Only the lines from the one containing "Click the Disk used and inodes title" through the end of the data below should be copied, each exactly as written and with both ends kept.

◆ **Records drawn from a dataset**
'''

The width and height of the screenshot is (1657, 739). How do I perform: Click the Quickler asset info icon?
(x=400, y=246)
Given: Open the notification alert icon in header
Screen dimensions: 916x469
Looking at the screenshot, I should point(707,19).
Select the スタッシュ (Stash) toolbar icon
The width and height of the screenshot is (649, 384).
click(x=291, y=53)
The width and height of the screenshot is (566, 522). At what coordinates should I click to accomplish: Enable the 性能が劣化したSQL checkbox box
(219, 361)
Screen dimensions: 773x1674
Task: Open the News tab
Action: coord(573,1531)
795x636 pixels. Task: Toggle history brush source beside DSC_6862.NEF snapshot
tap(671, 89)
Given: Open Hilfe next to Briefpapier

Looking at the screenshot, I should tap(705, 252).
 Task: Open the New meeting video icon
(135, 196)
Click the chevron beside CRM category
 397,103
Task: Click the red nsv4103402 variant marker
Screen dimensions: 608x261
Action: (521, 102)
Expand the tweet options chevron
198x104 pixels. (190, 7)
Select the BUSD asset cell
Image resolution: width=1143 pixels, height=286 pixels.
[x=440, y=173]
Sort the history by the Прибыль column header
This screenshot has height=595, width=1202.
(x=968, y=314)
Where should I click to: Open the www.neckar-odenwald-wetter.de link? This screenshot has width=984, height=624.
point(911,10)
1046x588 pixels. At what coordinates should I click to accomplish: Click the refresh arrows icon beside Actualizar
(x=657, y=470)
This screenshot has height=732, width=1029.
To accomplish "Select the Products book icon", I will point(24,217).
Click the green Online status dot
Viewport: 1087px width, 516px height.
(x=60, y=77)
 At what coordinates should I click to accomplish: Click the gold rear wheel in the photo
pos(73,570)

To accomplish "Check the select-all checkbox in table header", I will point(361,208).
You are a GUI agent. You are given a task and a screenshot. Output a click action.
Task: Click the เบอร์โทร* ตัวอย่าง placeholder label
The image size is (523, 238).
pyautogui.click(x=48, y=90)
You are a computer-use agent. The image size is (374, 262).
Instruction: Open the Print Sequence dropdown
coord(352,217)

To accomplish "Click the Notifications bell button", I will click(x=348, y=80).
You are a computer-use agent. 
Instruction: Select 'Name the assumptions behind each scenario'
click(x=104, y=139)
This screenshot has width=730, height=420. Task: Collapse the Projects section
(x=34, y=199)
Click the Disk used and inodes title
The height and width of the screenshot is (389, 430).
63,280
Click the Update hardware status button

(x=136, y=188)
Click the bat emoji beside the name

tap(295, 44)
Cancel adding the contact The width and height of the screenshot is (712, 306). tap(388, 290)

'''

◆ **SOLUTION FOR THIS PROBLEM**
Click the Disk used and inodes title
The height and width of the screenshot is (389, 430).
63,280
Click the Update hardware status button

(x=136, y=188)
Click the bat emoji beside the name

tap(295, 44)
Cancel adding the contact The width and height of the screenshot is (712, 306). tap(388, 290)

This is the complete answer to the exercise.